Abstract
Introduction: Parkinson's disease (PD) is a neurodegenerative movement disorder, characterized by progressive loss of dopaminergic neurons, accompanied by mitochondrial dysfunction. The contribution of mitochondrial DNA (mtDNA) variants to PD pathogenesis has long been debated. Nuclear genes driving inherited forms of PD, such as PRKN, are linked to mtDNA quality control mechanisms. Accordingly, a role of somatic mtDNA variants may play a role in mitochondrial dysfunction in PD. (reviewed in 1)
Materiel & Methods: mtDNA copy number and major arc deletion were analyzed in whole blood, lymphoblasts, fibroblasts, induced pluripotent stem cells (iPSCs) and iPSC-derived neurons of PD patients, healthy heterozygous PRKN variant carriers, and matched controls by digital droplet-PCR.

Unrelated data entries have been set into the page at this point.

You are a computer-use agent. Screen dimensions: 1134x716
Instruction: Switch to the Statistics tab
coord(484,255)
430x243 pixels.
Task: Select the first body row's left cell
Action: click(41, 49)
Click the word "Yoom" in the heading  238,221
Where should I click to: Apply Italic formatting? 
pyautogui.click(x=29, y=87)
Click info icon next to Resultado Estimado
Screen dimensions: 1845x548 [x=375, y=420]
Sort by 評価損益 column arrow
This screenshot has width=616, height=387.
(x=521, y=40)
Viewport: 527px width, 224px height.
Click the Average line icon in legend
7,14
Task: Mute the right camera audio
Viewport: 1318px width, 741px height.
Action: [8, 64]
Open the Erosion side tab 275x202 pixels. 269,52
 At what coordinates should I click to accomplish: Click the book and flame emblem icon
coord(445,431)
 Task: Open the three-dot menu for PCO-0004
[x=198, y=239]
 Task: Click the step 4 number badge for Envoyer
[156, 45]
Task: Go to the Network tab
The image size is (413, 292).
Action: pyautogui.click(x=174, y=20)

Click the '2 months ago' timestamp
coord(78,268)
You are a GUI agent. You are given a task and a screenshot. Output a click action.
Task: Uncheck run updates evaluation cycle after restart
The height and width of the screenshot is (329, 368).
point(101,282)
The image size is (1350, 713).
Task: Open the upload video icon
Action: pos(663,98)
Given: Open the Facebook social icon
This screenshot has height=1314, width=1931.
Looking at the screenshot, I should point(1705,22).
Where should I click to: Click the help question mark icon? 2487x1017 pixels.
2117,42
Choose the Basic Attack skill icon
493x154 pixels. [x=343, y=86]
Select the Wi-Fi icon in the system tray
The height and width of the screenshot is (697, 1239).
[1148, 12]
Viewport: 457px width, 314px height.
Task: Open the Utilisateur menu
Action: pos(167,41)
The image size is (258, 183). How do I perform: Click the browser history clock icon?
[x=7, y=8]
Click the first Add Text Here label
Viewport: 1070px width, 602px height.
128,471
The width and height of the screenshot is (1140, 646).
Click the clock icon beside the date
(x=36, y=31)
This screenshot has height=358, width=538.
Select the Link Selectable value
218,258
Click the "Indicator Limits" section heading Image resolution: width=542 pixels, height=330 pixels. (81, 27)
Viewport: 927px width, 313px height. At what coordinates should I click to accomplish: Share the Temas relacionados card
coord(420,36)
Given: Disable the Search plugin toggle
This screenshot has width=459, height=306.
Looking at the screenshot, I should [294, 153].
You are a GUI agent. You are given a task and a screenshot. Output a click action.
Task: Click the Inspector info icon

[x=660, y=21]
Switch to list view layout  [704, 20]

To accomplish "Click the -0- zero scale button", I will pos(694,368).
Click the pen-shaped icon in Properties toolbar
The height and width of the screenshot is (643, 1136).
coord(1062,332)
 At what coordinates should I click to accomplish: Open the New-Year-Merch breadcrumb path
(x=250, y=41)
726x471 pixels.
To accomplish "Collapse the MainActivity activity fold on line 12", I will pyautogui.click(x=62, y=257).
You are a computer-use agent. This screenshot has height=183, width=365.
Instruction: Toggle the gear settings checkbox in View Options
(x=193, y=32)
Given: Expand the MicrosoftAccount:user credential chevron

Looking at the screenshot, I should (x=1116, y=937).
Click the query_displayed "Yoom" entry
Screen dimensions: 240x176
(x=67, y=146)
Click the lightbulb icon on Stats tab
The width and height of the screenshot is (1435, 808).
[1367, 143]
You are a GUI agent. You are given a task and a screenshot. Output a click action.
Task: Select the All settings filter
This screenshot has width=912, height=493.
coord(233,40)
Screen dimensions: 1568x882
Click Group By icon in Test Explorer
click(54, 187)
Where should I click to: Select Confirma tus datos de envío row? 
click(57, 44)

D-Loop activity was analyzed in the same samples by realtime-PCR. High coverage whole mtDNA genome sequences were obtained by next generation sequencing.
Results: An alteration of mtDNA copy number, D-Loop activity, and heteroplasmic variants was observed in iPSCs and -derived neurons as compared to blood cells. The correlation of heteroplasmy loads in iPSCs and neurons between controls and PRKN variant carriers was altered.
Conclusion: Advanced cellular models are indicated for the study of mitochondrial genotypes and its contribution to the cellular phenotype in PD. Deep mtDNA genotyping implies an altered mitochondrial quality control mechanism in PD-related mutation carriers.